11. Whether or not the Chernukhin Parties are entitled to contend that the issue of the identity of the First Respondent, i.e. whether or not he could be regarded as a plaintiff, took up much of the application it was certainly the principal focus of the judgment and I note that of the 14 pages dealing with the parties central arguments on security for costs, approximately one half of that part of the judgment (paragraphs 67 to 78) exclusively concerns consideration of whether or not the First Respondent really was a "plaintiff" as contended, ultimately unsuccessfully, by the Chernukhin Parties.
12. Further, although absent this finding I should have ordered that security for costs be provided (paragraph 78 of the June Decision), it is not correct to suggest that overall the First Respondent failed on all the other arguments he advanced as that is simply incorrect. Nonetheless there were arguments advanced by the First Respondent that did not succeed - for example the alleged impediments in granting security presented by the issue of OFAC consent referred to at paragraph 66 of the June Decision.
13. As to the criticisms made on behalf of the First Respondent in the skeleton argument filed on his behalf which support the assertion that this is a case where indemnity costs ought to be awarded, I do not think it is necessary for me to analyse each and every allegation. Some of the assertions made have merit - for example the complaint made about the claims for costs advanced by the Chernukhin Parties - but most of the complaints are common features of closely fought commercial litigation. Accordingly the complaints collectively are not such that it would be proper for me to find that the Chernukhin Parties have been guilty of "unreasonableness", which is the necessary threshold finding for the purpose of awarding indemnity costs.

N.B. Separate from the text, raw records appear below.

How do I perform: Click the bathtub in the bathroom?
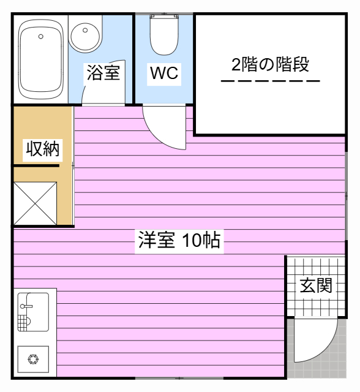pos(41,59)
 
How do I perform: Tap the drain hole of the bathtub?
pos(41,37)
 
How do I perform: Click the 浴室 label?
pos(103,73)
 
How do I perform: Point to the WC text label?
pos(164,73)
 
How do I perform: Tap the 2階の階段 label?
pos(271,64)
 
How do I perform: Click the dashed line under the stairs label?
pos(271,81)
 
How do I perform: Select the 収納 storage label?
pos(43,148)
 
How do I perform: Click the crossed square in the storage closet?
pos(35,203)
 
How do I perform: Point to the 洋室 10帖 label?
pos(179,240)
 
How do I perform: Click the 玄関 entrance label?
pos(316,285)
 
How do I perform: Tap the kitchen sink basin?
pos(33,312)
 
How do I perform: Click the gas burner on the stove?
pos(33,360)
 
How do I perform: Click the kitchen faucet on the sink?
pos(26,306)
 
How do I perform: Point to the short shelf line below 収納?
pos(36,166)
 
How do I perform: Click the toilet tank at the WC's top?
pos(164,17)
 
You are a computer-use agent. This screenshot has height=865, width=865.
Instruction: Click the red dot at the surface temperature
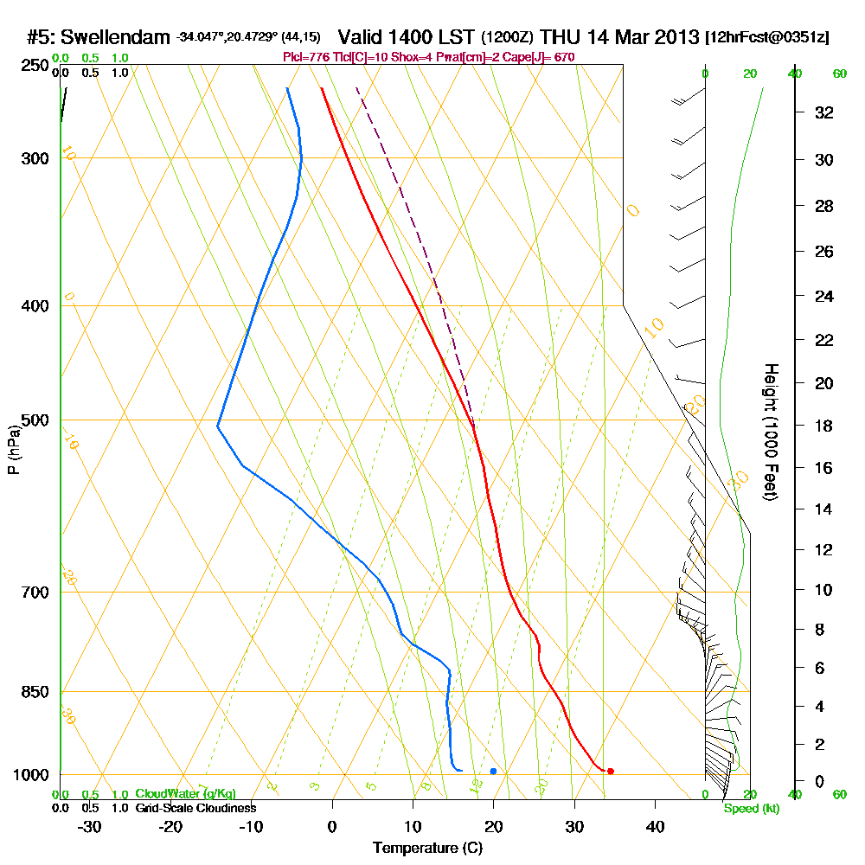611,771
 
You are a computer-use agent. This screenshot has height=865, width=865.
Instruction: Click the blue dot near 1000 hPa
493,771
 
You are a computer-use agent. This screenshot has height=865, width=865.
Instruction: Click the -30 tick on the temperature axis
90,826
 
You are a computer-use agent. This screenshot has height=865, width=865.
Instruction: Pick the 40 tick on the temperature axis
655,826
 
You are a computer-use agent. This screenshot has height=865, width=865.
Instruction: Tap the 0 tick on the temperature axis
332,826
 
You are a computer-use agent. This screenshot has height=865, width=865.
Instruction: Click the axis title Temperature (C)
427,848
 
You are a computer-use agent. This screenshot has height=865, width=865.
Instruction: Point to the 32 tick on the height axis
824,112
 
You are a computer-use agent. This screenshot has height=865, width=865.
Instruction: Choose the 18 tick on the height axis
824,426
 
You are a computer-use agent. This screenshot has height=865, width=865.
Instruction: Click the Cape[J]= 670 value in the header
548,57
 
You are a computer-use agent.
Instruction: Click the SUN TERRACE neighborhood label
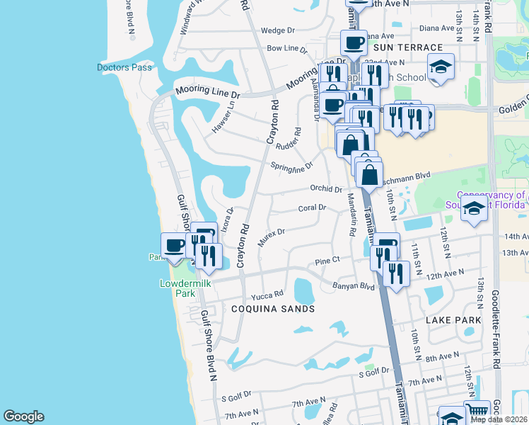coord(407,47)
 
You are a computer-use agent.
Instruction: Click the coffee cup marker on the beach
coord(175,246)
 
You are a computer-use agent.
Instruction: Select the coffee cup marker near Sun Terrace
coord(354,42)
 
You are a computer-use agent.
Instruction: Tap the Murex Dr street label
coord(271,237)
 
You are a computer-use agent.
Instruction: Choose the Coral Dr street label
coord(312,208)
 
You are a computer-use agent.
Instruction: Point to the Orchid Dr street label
coord(326,189)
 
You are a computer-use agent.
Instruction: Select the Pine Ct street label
coord(327,261)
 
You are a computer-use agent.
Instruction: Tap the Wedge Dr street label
coord(277,30)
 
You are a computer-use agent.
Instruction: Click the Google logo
coord(23,416)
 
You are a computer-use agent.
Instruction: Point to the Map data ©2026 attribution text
coord(499,419)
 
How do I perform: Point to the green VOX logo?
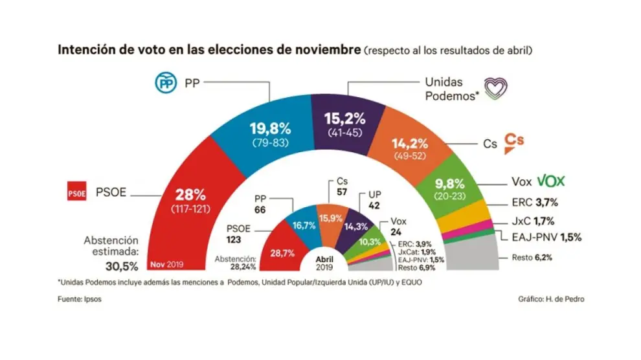pos(555,182)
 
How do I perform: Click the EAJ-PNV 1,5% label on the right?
pos(546,238)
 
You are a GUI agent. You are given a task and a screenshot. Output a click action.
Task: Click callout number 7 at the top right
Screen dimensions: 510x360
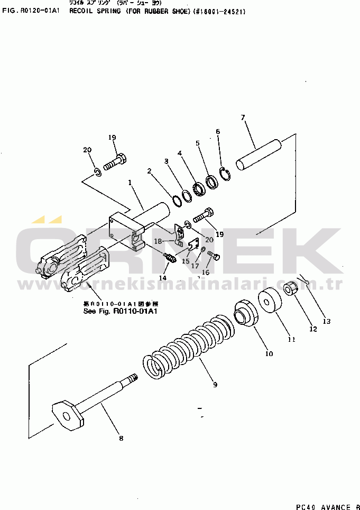[243, 117]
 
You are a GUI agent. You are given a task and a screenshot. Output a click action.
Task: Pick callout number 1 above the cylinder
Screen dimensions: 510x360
[130, 183]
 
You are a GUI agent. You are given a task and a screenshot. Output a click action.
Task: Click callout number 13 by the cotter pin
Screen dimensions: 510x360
[326, 321]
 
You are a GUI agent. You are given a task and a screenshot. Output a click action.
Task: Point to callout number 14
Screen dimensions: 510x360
[163, 278]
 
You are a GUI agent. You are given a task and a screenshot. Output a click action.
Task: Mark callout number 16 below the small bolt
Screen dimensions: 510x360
[206, 272]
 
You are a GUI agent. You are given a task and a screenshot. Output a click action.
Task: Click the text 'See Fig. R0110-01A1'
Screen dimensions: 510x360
[121, 311]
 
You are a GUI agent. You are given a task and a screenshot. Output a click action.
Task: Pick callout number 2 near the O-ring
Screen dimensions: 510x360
[150, 171]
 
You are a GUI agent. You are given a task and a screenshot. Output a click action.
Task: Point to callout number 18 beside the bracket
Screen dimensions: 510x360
[158, 241]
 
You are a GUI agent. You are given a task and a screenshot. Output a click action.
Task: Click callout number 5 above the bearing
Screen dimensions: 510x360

14. Looking at matters in the round and doing the best I can in the exercise of my discretion I order that the Chernukhin Parties pay 75% of the First Respondent's costs of and incidental the security for costs summons on the standard basis.
15. As to the costs of the split trial summons, they were insubstantial and this is not a case where a contest over costs, when all other matters appear to be hotly contested, ought to be encouraged. Accordingly I order that the costs of and incidental to that summons are costs in the cause.
16. It is suggested that the First Respondent needs to file a summons or seek permission to apply for an interim payment on account of costs. That is not necessary. The Court frequently orders interim payments on account of costs in the absence of such material. However, it is generally helpful, as referred to by the Court of Appeal in Crociani -v- Crociani [2014] (1) JLR 503 and I should apprehend other cases, although no such case was cited before me, for the Court to be provided with a costs schedule providing standard factor A rates and a relevant uplift and, in short, sufficient detail so as to ensure per (paragraph 27 of the judgment of Beloff, JA) that the Court "is adequately informed so as to be able to make an estimate of a reasonable sum".
17. I am minded, subject to the provision of a costs calculation on the standard factor A and factor B basis, to make an order that the Representors pay 50% of the Bedell Cristin costs calculated on that basis. Further documentation would need to be provided to me for the purpose of making such an order.